Given task: Pick out each line of the data that contains the word "size" and copy those lines.

+--

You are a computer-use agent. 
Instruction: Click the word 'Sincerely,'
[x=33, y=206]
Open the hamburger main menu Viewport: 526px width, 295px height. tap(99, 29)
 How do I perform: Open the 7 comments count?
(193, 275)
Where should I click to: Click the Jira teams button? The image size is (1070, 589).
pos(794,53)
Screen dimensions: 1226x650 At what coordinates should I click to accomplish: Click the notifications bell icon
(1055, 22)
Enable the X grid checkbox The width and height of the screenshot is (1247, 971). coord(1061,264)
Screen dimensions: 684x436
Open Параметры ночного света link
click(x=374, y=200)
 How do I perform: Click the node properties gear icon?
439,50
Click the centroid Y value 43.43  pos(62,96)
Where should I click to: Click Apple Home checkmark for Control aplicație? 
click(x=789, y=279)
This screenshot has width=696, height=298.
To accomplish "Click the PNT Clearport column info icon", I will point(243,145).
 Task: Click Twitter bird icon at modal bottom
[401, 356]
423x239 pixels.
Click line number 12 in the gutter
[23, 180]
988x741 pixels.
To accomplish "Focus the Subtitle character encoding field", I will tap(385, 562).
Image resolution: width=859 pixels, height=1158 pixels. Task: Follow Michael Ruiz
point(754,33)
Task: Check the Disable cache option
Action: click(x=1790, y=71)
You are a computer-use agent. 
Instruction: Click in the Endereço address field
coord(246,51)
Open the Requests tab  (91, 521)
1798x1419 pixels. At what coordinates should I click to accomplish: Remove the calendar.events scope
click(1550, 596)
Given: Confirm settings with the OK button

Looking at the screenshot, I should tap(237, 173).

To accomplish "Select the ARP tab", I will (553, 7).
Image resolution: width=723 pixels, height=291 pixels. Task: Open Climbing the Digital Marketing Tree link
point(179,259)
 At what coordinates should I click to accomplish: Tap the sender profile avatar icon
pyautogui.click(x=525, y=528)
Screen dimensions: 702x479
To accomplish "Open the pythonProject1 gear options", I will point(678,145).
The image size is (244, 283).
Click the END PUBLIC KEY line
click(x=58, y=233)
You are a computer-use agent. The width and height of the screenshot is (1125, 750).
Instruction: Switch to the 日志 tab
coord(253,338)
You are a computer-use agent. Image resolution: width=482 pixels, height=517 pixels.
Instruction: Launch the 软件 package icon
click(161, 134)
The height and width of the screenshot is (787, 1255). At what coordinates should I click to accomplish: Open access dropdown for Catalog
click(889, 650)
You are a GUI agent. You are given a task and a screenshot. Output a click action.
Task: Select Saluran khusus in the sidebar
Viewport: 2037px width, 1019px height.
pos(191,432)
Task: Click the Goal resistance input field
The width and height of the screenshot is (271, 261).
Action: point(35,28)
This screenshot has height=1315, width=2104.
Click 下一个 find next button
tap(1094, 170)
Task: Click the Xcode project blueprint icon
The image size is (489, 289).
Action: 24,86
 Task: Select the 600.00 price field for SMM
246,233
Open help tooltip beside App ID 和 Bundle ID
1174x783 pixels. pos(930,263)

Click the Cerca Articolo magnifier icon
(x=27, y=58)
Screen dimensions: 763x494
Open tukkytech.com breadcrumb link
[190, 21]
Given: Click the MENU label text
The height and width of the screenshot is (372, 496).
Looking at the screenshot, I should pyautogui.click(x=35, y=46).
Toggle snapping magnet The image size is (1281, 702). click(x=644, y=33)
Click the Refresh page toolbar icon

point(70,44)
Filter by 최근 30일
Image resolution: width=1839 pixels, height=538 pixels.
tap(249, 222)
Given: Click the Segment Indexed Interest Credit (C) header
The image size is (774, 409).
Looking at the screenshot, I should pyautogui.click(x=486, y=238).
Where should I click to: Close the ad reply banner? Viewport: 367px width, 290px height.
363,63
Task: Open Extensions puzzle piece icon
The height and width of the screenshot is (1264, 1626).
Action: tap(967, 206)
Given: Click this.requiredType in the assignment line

+--

Task response:
Where should I click to: Click the Jira teams button? The image size is (1070, 589).
The image size is (244, 283).
The image size is (489, 289).
Toggle snapping magnet The image size is (1281, 702). click(x=644, y=33)
The image size is (774, 409).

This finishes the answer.